____ Page

Words from No-Man's Land
By. Zoe Huot-Link
Content Warning: Emotional Abuse
I would kill the king if it meant liberating his people. Kings are not always virtuous. I grew up believing the world was honest, but I have learned to keep guarded. Walls protect people from becoming prey.
I had a king. I found myself under a reign of manipulation. I broke and then took control of my bonds. I think all people in my position should feel justified in doing the same.
A master manipulator does not realize his craft. He believes himself to be flawless. Manipulation at its worst leads people into mousetraps. Words and emotions, falling one by one, in any chosen direction. It’s easy, for a master manipulator. In their center view, a girl with empty limbs and swollen wrists. Bite marks and bruises. Perfect target. Some master manipulators form a collection. They become skilled, develop craft. Prey nailed to the wall or sat in line on a shelf. High up, all around, reminders of what’s been lost.

________
____ Record set

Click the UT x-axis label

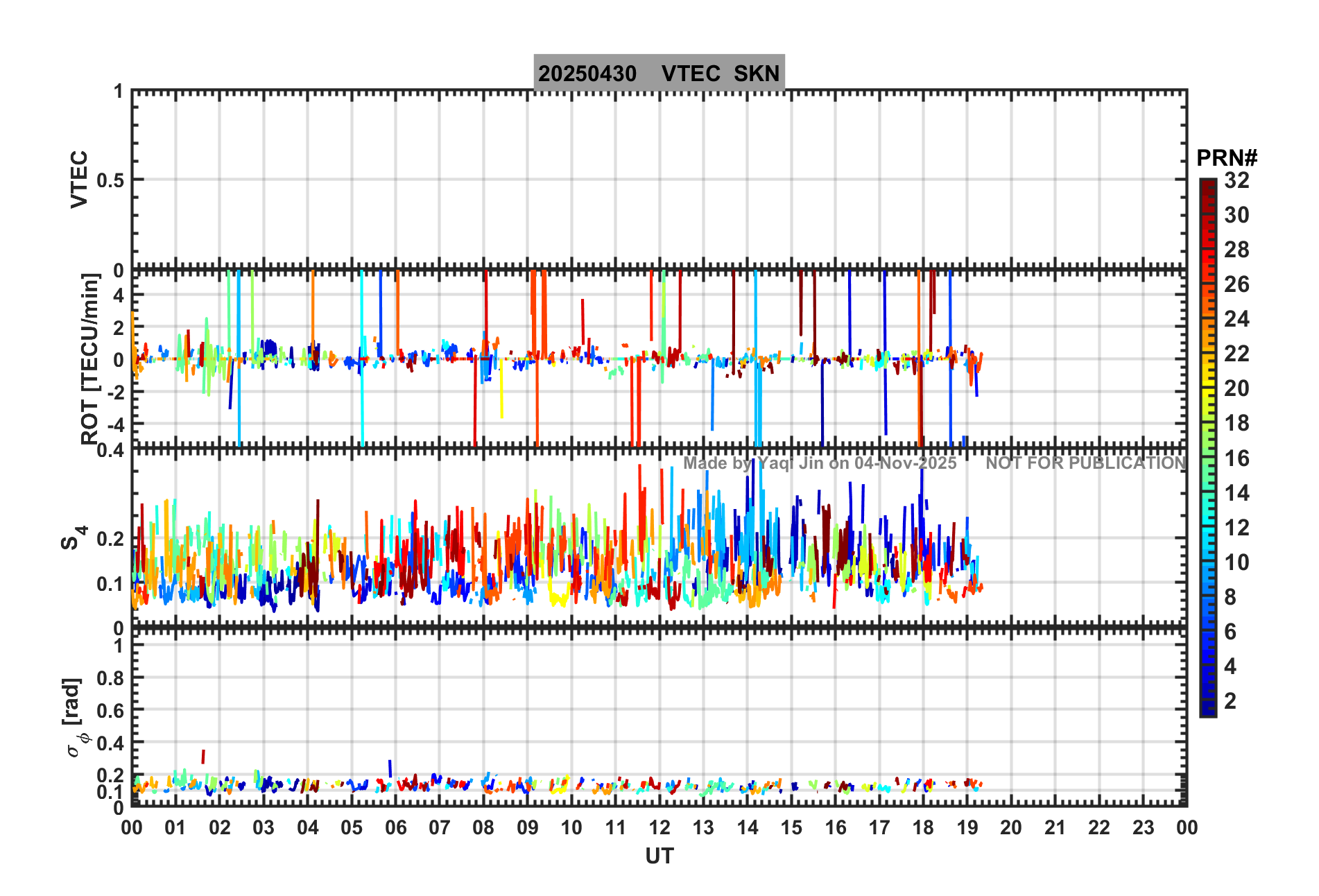click(x=660, y=856)
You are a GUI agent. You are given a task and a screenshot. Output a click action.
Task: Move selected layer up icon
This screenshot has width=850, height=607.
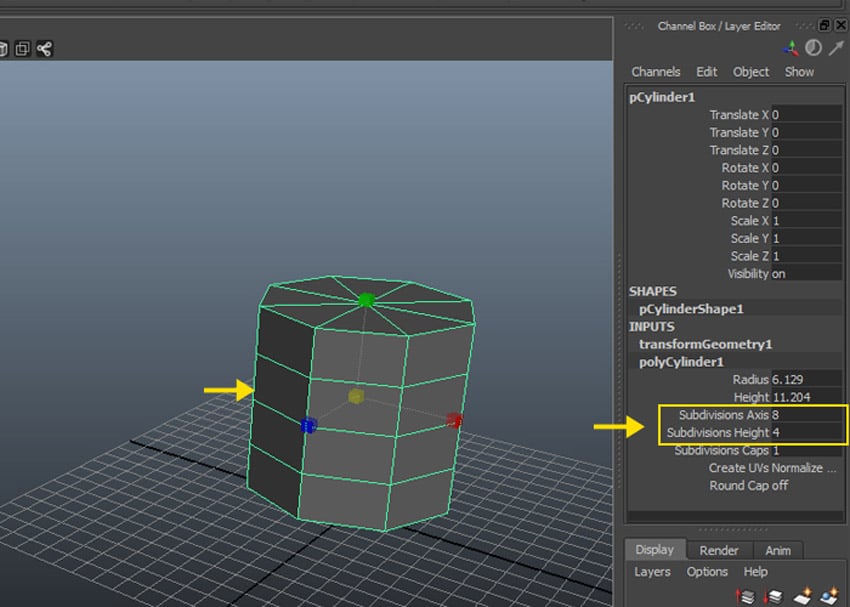pyautogui.click(x=745, y=597)
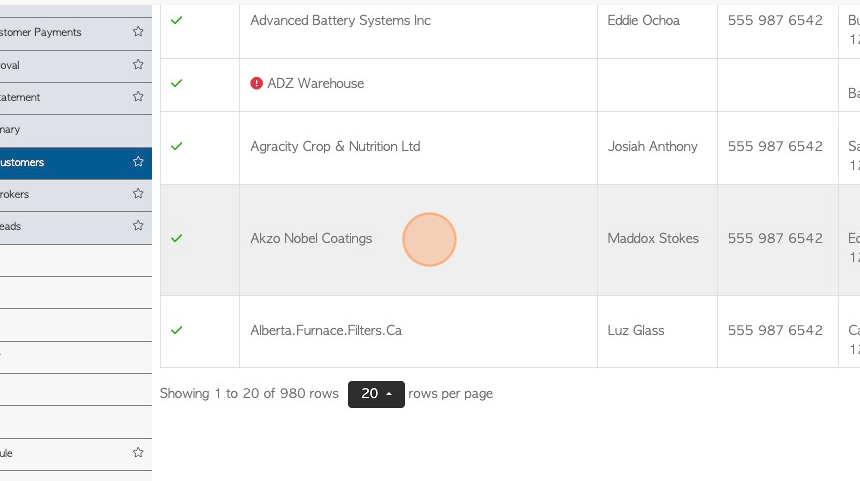Click the green checkmark for Advanced Battery Systems
Image resolution: width=860 pixels, height=481 pixels.
coord(177,20)
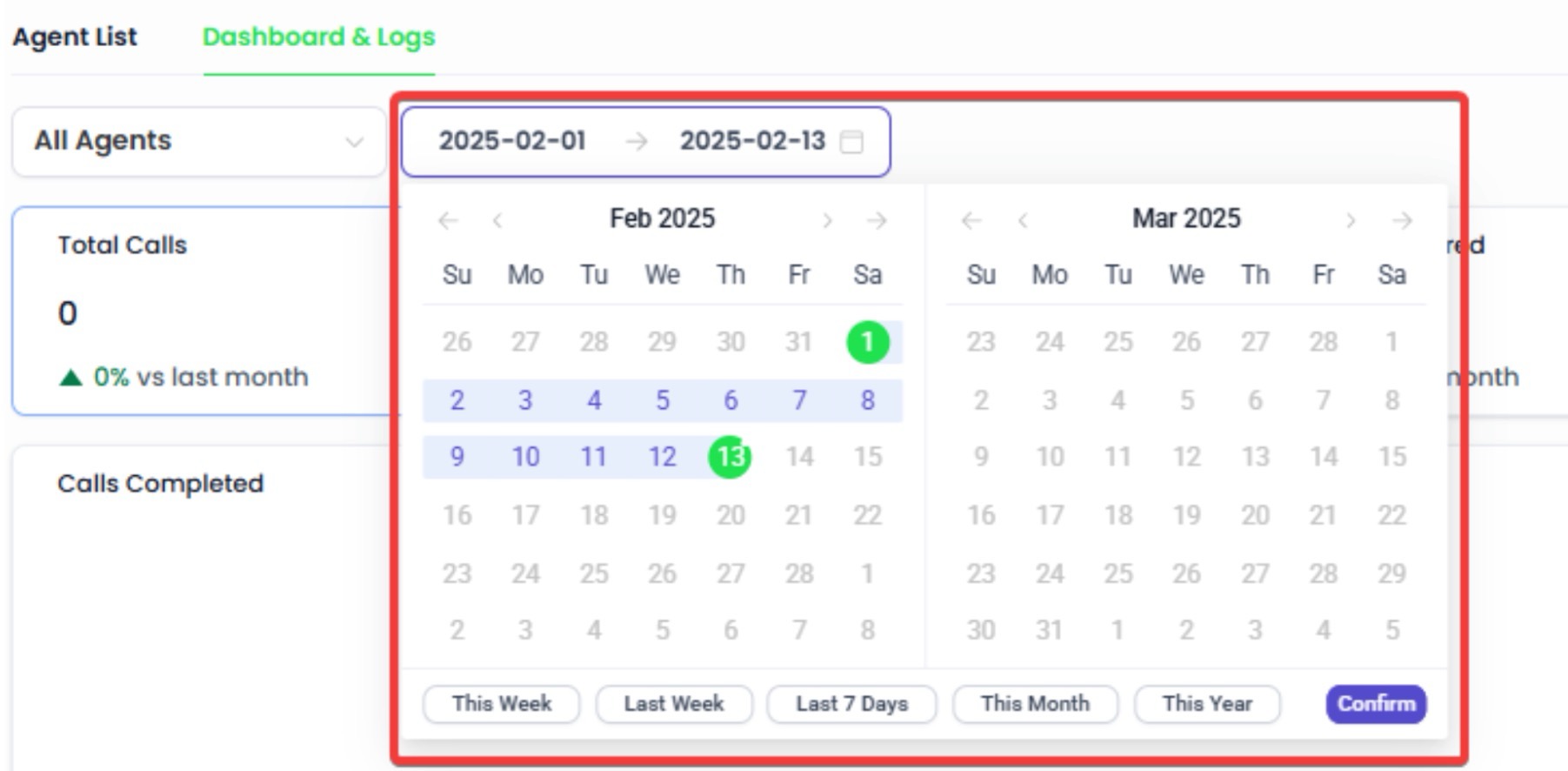
Task: Click calendar icon in date range field
Action: pyautogui.click(x=851, y=142)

________

▶ [What needs to be done]
According to the essay, why has the writer learned to keep guarded? Answer in one to three sentences. The records aren't needed for this work.

▶ [Written solution]
The writer grew up believing the world was honest but learned to keep guarded because walls protect people from becoming prey.